Monday, Apr. 21, 1997
MILESTONES
BORN. To TONY RANDALL, 77, TV series The Odd Couple neatnik Felix Unger, and second wife HEATHER HARLAN, 27, an actress; his first child, Julia Laurette; in New York City.
APPOINTED. FRANCIS GEORGE, 60, doctrinally conservative but socially progressive Roman Catholic prelate; as Archbishop of Chicago, by Pope John Paul II; in Vatican City. A Chicago native, George is a relative newcomer to episcopacy, having served for a year as Archbishop of Portland, Oregon, and six years as Bishop of Yakima,Washington.
DIED. LAURA NYRO, 49, intense and lyrical singer-songwriter whose free-form musical emotionalism captured for many the passions of the 1960s and 1970s; of ovarian cancer; in Danbury, Connecticut. Her unique blend of folk, soul, gospel and Broadway influenced many artists, some of whom turned her tunes into hits. A brief playlist: Wedding Bell Blues (Fifth Dimension), And When I Die (Blood, Sweat and Tears) and Stoney End (Barbra Streisand).

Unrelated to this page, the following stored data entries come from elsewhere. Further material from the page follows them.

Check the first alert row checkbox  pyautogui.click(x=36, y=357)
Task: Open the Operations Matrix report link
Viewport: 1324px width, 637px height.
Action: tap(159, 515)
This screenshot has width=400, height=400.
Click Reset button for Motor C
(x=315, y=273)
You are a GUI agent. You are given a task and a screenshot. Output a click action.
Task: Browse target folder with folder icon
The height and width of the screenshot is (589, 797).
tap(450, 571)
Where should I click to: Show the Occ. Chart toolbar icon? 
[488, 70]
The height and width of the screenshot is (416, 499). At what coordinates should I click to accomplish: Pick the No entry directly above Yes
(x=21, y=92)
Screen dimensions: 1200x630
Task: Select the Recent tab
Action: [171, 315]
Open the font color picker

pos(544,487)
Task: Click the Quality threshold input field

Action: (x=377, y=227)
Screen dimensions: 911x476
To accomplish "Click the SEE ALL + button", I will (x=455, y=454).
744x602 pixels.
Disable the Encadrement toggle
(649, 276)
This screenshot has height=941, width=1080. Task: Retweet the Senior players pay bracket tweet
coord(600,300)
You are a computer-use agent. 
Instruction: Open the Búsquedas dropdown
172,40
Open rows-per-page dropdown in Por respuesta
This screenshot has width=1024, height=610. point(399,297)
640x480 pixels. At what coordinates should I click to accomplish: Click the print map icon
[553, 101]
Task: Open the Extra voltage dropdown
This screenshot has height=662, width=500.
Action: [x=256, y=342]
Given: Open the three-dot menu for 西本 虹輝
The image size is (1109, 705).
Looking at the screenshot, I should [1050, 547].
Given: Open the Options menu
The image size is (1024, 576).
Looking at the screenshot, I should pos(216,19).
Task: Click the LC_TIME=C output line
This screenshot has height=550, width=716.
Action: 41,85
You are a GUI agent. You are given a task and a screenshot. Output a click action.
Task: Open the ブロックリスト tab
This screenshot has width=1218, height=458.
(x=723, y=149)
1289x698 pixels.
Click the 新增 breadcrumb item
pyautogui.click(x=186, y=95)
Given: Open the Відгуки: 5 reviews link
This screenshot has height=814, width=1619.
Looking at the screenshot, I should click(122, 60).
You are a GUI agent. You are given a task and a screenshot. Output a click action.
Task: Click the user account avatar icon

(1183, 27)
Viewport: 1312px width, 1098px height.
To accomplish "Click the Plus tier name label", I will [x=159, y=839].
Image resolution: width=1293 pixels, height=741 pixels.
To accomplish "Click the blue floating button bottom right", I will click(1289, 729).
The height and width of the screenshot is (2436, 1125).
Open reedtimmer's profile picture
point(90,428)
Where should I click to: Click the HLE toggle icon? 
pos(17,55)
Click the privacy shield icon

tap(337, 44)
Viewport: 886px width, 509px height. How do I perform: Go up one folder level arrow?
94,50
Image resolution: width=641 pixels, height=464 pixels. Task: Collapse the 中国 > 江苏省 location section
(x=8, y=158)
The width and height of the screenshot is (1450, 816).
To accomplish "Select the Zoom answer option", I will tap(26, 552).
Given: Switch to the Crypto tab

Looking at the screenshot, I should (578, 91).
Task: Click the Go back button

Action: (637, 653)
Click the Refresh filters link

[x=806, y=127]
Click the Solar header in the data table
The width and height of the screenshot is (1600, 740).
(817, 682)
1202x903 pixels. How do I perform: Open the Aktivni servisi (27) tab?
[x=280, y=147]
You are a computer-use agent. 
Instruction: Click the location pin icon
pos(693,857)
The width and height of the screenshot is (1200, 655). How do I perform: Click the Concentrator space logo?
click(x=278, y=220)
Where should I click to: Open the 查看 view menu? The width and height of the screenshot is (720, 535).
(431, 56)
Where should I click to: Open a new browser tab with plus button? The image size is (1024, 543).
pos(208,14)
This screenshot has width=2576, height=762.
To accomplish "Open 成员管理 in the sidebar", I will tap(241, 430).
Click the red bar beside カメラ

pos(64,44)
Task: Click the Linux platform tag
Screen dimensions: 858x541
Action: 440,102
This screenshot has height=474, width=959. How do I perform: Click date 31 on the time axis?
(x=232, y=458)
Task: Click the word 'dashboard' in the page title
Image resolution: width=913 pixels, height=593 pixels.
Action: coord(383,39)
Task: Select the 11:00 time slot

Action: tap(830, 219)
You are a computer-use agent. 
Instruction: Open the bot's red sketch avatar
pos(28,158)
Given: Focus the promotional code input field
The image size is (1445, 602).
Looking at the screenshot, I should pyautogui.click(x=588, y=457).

DIED. GERALD GAULL, 66, U.S. pediatrician, whose identification of taurine in mother's milk, an amino acid important for brain development, prompted its inclusion in baby formulas; of an aortic aneurysm; in Quito, Ecuador.
DIED. CHARLES HAYES, 79, Democratic ex-Congressman, labor organizer and civil rights leader who was toppled in 1992 by the House check scandal; in Hazel Crest, Illinois. A Martin Luther King ally in Chicago, he was instrumental in helping elect Harold Washington as the city's first black mayor.
DIED. HELENE HANFF, 80, letter-loving U.S. author, whose wry and witty 20-year correspondence with a London bookseller delighted readers on both shores when she turned it into a book, 84, Charing Cross Road; in New York City. It became a play, then a film with Anne Bancroft and Anthony Hopkins.
DIED. GINO SANTI, 81, U.S. Air Force engineer who developed the pilot ejection system; in Dayton, Ohio. To replace the clumsy climb out of the cockpit, Santi devised a controlled explosion to propel a pilot safely away from a crippled plane.
DIED. HENRY B. HYDE, 81, artful spymaster of Operation Penny Farthing, the critical U.S. intelligence penetration of Nazi-occupied France that helped ensure the success of the Allied landings; in New York City.
DIED. JACK KENT COOKE, 84, imperious business magnate and colorful owner of the Washington Redskins football team; in Washington. A high school dropout who began as an encyclopedia salesman, Cooke built what may be a billion-dollar fortune, freewheeling his way through media properties, sports franchises and real estate. In 1971 he pioneered the closed-circuit mega-sportscast by financing the first Muhammad Ali-Joe Frazier match. Fans and foes relished reading about his four tabloid-tale marriages. Approached for a book on the world's five greatest salesmen, Cooke replied, "I am not one of five anything."